[start]
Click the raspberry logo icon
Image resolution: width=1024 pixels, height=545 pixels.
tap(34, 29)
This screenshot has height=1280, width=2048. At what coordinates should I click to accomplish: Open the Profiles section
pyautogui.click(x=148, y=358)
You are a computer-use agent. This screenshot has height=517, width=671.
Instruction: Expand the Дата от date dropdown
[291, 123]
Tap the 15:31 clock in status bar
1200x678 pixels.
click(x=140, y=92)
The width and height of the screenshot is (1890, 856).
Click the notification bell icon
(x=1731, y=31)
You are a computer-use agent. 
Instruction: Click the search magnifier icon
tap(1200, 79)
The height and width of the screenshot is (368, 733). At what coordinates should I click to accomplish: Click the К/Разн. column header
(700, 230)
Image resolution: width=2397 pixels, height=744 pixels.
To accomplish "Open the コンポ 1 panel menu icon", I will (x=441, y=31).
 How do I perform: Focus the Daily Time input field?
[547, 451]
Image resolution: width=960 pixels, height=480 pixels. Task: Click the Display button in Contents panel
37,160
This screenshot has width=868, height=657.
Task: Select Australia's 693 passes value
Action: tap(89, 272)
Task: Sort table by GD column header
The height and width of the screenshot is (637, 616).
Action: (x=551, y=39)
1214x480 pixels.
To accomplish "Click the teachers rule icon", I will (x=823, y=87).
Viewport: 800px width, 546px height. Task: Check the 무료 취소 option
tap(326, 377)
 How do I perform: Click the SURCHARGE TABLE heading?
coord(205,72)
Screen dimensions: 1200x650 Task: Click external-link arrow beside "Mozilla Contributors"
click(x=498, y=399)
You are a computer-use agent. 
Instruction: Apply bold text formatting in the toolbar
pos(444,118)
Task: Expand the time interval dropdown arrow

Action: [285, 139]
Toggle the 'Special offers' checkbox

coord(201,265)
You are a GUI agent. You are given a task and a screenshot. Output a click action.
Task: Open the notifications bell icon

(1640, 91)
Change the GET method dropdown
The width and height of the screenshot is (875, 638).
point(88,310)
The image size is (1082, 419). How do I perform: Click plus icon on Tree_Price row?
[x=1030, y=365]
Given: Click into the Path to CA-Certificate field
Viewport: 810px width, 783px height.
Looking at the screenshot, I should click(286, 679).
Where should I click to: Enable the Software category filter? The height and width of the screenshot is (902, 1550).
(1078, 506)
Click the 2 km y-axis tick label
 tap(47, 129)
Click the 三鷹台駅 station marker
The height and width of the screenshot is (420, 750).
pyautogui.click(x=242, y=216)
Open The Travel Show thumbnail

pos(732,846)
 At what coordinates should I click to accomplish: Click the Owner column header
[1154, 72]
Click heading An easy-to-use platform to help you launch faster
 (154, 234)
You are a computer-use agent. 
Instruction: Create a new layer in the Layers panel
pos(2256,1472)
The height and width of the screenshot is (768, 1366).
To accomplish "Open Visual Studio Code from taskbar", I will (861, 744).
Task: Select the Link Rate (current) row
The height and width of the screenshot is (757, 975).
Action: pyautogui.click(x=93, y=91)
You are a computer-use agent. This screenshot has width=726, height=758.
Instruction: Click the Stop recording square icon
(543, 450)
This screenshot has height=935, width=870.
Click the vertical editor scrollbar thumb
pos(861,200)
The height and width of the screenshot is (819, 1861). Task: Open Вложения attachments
[end]
- Brief
Can you pull out the material word for word, starting at its very first line and stopping after the line that contains "pyautogui.click(x=148, y=358)"?

- Solved problem
Click the raspberry logo icon
Image resolution: width=1024 pixels, height=545 pixels.
tap(34, 29)
This screenshot has height=1280, width=2048. At what coordinates should I click to accomplish: Open the Profiles section
pyautogui.click(x=148, y=358)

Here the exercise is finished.